##### Extrait choisi
"Moi, je suis..."
- Joshin Sensei

- 29 nov.
- 4 min de lecture
Il y a une expression qui me fait sourire dans le zen : « Ne pas s‘attacher soi même avec une non-corde ». Une non-corde c’est prendre un élément pour nous définir, et nous attacher avec, si bien que nous ne pouvons plus bouger.
Une des façons les plus courantes que nous avons de nous attacher nous-même, c’est de nous « qualifier », plus que cela nous approprier nous-même, de nous enfermer dans une appropriation, un « je suis ». On rétrécit notre espace intérieur, on se bloque dans ce qui me semble un fardeau qu’il n’est pas nécessaire de porter.
Par exemple : quelqu'un m'a dit récemment au téléphone: « Moi, je suis quelqu’un qui a du mal à pardonner... » ( dressez l’oreille quand vous vous entendez dire : « Moi, je suis »!) Alors ça m'a un peu étonnée comme formulation parce que je me suis dit, oui bien sûr pardonner, c'est difficile. Je pense même, évidemment tout dépend du degré, mais enfin fondamentalement, on a tous du mal à pardonner ! Et si pardonner, c'était facile, ça se saurait et les relations entre les gens seraient bien différentes. Ce qui m'a étonnée le plus , c'est ce “ Moi je” comme si, comment dire, comme si d'une façon plus ou moins subtile, cette personne se mettait un petit peu à l'écart des autres et qu'elle se trouvait un trait de caractère un petit peu spécial, même s'il était négatif ; c'était quelque chose qui la caractérisait, elle. Alors que je pense qu’avoir du mal à pardonner c'est quelque chose qui caractérise tout le monde et donc par le fait ne caractérise personne. Et je me suis demandé pourquoi, même sur quelque chose qui n'est pas flatteur, poser ce “ Moi je suis ” avec une certaine fierté !
##########
##### Entrées de données
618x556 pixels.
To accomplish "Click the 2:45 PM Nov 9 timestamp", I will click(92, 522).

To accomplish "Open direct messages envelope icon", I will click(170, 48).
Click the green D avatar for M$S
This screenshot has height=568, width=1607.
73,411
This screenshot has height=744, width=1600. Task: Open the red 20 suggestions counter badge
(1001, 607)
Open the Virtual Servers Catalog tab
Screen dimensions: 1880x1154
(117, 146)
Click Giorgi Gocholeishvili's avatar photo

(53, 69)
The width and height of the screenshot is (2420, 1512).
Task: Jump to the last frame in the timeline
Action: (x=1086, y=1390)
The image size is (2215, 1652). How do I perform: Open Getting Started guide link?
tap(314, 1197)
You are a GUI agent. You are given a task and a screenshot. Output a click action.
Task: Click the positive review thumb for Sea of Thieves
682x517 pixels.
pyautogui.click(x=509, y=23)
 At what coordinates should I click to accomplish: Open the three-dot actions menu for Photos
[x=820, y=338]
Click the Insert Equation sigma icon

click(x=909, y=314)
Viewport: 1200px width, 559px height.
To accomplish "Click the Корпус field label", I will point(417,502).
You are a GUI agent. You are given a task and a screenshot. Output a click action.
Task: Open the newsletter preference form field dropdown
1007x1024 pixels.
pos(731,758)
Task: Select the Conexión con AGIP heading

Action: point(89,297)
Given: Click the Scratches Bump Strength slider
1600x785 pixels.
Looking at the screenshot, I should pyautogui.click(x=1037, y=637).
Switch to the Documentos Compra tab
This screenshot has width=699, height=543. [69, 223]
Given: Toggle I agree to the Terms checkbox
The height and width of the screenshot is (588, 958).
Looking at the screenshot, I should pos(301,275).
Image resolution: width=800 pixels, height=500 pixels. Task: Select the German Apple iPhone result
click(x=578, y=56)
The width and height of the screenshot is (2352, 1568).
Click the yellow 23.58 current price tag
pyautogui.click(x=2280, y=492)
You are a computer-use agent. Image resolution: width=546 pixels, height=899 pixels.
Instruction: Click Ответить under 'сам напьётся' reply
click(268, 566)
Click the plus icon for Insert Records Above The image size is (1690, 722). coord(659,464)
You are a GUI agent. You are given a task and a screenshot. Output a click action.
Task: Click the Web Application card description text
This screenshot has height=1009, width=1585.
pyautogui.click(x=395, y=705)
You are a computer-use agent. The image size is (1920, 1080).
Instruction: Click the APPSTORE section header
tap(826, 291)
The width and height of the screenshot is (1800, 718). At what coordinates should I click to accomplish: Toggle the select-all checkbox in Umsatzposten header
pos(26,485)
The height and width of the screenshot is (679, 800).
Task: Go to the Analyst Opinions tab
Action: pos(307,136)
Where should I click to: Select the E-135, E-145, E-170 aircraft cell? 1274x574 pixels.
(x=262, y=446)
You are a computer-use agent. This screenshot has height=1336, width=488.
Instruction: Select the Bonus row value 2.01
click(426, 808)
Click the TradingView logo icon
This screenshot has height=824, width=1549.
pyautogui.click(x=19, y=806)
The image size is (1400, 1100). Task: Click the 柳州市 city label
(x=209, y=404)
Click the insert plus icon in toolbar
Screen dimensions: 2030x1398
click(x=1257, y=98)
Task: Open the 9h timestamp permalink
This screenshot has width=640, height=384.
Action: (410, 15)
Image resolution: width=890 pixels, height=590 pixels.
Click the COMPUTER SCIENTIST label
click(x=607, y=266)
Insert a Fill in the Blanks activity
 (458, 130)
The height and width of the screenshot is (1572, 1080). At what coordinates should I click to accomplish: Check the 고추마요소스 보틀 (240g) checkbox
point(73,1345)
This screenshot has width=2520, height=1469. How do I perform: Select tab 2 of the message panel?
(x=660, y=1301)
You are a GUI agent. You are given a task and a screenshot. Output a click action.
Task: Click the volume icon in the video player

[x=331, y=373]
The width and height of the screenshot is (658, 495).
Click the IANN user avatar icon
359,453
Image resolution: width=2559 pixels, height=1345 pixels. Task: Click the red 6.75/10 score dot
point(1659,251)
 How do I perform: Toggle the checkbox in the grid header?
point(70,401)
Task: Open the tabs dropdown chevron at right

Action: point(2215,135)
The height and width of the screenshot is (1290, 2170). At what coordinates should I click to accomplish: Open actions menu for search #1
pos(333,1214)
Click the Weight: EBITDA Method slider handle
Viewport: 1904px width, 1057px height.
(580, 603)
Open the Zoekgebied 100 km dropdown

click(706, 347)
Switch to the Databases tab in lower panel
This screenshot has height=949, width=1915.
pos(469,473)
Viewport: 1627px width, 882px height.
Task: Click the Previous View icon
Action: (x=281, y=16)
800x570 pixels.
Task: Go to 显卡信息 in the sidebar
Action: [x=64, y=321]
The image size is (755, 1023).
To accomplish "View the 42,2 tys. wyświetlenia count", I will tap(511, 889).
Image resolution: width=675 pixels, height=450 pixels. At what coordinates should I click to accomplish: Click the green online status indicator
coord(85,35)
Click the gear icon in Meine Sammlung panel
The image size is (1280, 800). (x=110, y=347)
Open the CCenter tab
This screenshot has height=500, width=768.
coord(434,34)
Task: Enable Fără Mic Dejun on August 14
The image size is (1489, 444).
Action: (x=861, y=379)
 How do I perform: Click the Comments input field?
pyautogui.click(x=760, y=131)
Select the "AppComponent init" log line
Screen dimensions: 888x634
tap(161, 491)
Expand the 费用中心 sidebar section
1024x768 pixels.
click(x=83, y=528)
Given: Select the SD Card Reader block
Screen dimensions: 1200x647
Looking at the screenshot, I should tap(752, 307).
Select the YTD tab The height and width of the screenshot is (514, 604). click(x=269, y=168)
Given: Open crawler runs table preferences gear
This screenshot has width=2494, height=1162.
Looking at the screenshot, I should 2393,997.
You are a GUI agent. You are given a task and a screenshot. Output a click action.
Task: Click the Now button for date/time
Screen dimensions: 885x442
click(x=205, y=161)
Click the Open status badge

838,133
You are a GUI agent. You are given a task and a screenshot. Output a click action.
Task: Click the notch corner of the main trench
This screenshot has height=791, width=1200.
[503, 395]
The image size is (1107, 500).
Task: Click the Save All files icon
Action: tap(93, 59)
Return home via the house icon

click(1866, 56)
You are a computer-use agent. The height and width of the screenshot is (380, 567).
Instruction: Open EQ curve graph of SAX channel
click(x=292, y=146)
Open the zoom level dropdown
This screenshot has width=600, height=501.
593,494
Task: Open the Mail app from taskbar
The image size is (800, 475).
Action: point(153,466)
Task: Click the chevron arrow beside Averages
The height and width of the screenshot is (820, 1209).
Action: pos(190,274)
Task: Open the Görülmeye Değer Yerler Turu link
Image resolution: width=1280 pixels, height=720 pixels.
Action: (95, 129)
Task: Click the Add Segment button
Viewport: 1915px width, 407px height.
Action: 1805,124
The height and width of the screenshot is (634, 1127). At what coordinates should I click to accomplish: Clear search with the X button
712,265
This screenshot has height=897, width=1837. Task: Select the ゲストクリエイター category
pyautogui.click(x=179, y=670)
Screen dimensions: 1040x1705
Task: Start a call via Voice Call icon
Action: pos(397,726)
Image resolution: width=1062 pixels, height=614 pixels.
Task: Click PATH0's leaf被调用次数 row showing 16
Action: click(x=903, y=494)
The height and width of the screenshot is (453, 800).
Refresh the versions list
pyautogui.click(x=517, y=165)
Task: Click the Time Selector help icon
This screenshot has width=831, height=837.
##########
**Travail demandé:**
A. Dans le texte sur le « Moi, je suis », que désigne une non-corde ?
B. Poursuivez le texte sur le « Moi, je suis » à partir de sa dernière phrase.

**Réponses finales:**
A. Une non-corde, c'est prendre un élément pour nous définir et nous attacher avec, si bien que nous ne pouvons plus bouger.

B.
Dans le même sens, j'ai entendu: “Moi je suis un Breton têtu!” Excusez-moi les Bretons ! mais quelqu'un m'a dit ça et il m’a semblé qu’en reliant “têtu” et “moi”, en fait, il s'enferme lui-même ; iI s'interdit de changer, même à son détriment : bien sûr on est tous têtus, on pense tous qu'on a raison mais bien sûr aussi qu’il faut rester souple parce que oui, il faut pouvoir changer d'avis, changer de perspective etc; et là en disant “Moi je” il s'enfermait lui-même dans son entêtement, il s'interdisait lui-même de pouvoir sortir d'une situation difficile qui demandait de changer. Il en était incapable, parce que changer aurait demander de toucher à ce qu'il considérait profondément “moi”. Il s’était attaché avec la non-corde du « moi je suis »
Et la dernière chose que quelqu'un m'a dit : “ Moi je suis une personne horrible ; j'ai fait des choses horribles et alors ça me bloque. Je ne peux pas pratiquer, je ne peux pas aller sur un Chemin spirituel, parce que moi je suis quelqu'un d'horrible.”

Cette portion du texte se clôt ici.